Maybe this is the “Ben Franklin Effect” in action: our kindness to others (even those we don’t like) makes us grow more fond of them. In the absence of a rational or moral explanation for our behaviour, our brains find a way to explain it. But what if being generous puts us in touch with our true nature as human beings, instead of being defined by competition, power grabs and systems of oppression and control?

Trust and vulnerability are intertwined. In order to learn to trust each other, individuals must allow themselves to be vulnerable. Even the simple act of believing that someone will do what they say they will do requires us to be open to the possibility that we may be let down.

By contrast, and especially in a pandemic like today, we are told that this is no time to be vulnerable. Instead we must be self-reliant, self-sufficient and independent - but at what cost to connection and mutual support?

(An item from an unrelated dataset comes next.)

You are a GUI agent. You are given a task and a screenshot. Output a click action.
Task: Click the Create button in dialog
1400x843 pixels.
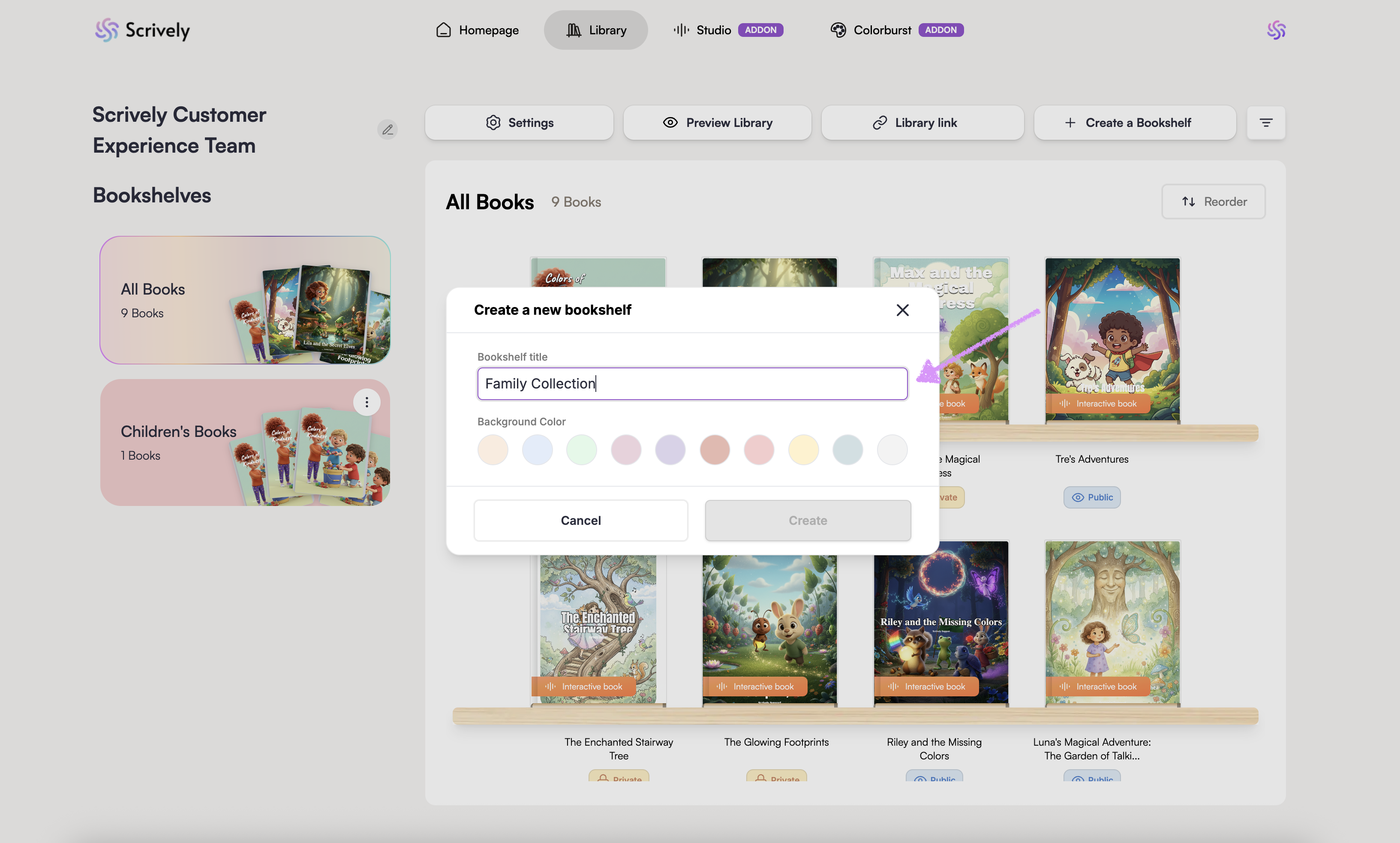807,521
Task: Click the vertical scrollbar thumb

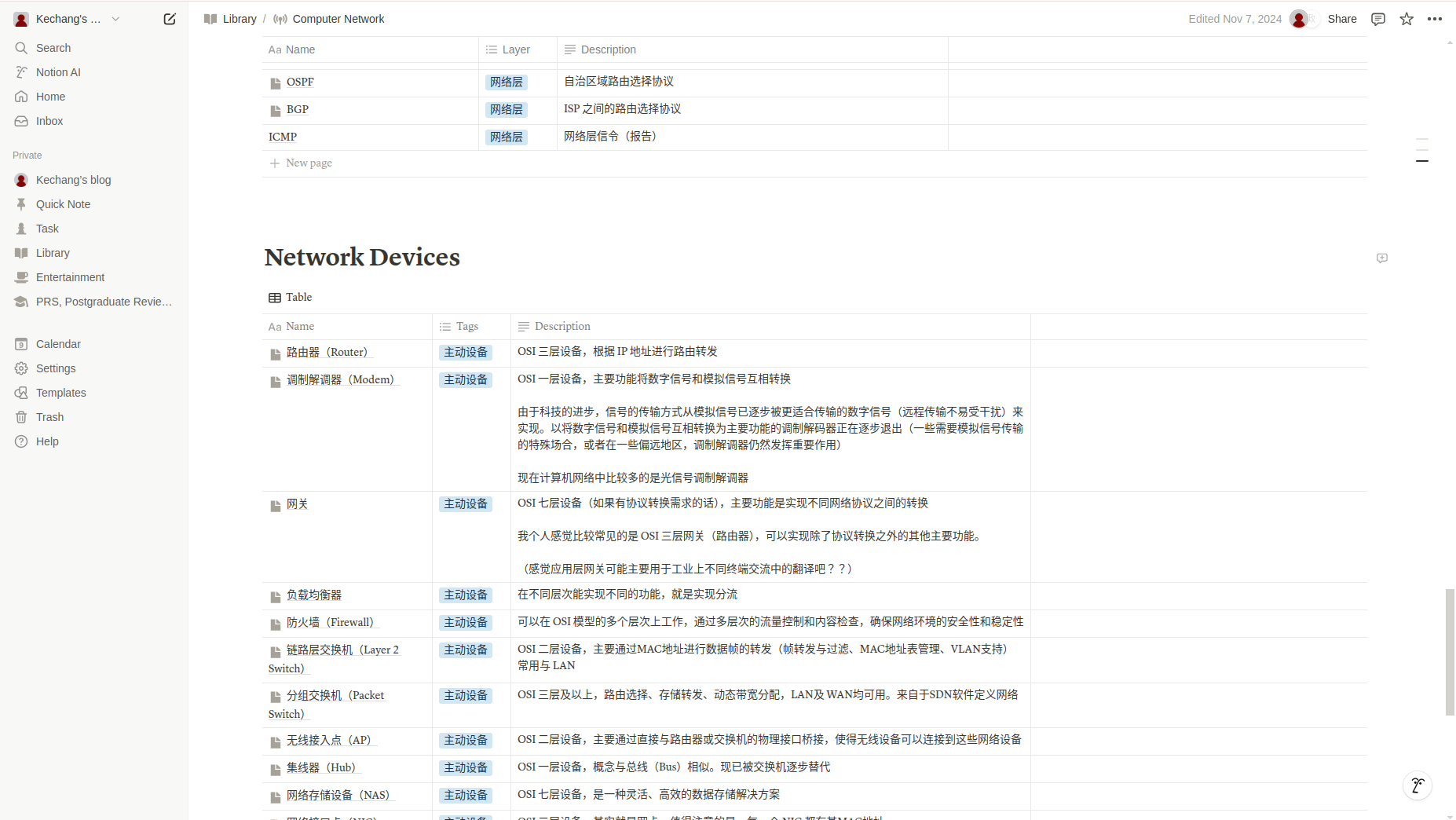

Are we willing to lose these things that bring such immense value to our lives?

In fact, by choosing to be vulnerable we position ourselves as agents of transformation. We freely give of ourselves to the collective, understanding the risks involved. Our willingness to be interdependent becomes an act of resistance. COVID-19 is showing us just how connected we are: when one of us is vulnerable, so are we all.

There is no better time to do this than in the midst of a pandemic, where any claim to invulnerability is a facade. Time and again in disasters, people embrace their true nature and become more open to receiving help and giving it to others. Despite what generations of people have been told about suppressing their emotions, caring - as an act of vulnerability - is strong, not weak.

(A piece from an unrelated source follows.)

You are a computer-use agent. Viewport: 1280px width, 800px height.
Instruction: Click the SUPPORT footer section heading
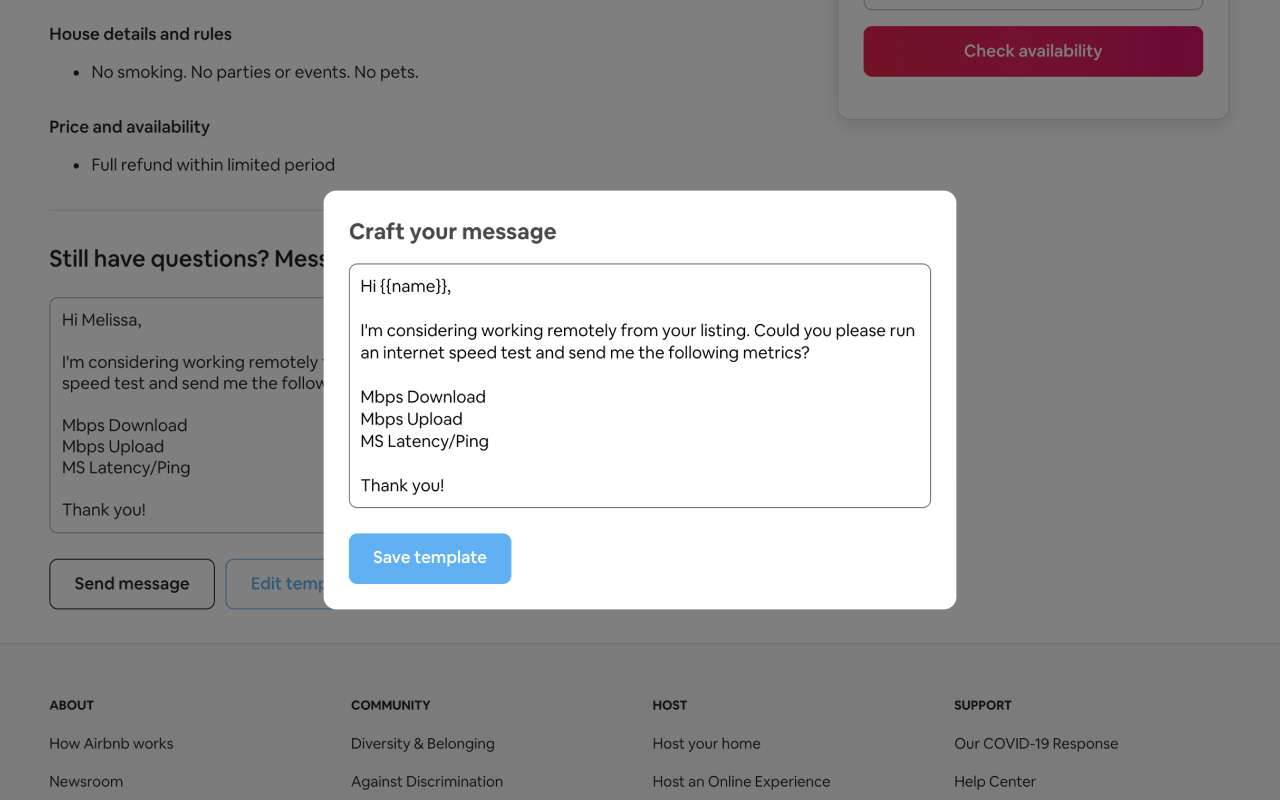click(x=982, y=705)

This pandemic is an opportunity for all of us - especially men - to sit with our deepest emotions, recognize fear, process sadness and speak our insecurities. Through temporary discomfort we can find a path to heal ourselves, our communities and the Earth.

Human beings are deeply social creatures, and our history speaks to the importance of our interdependence. Who is vulnerable? We all are, in different ways. Even Mike Pence. Our past, present and futures are intertwined.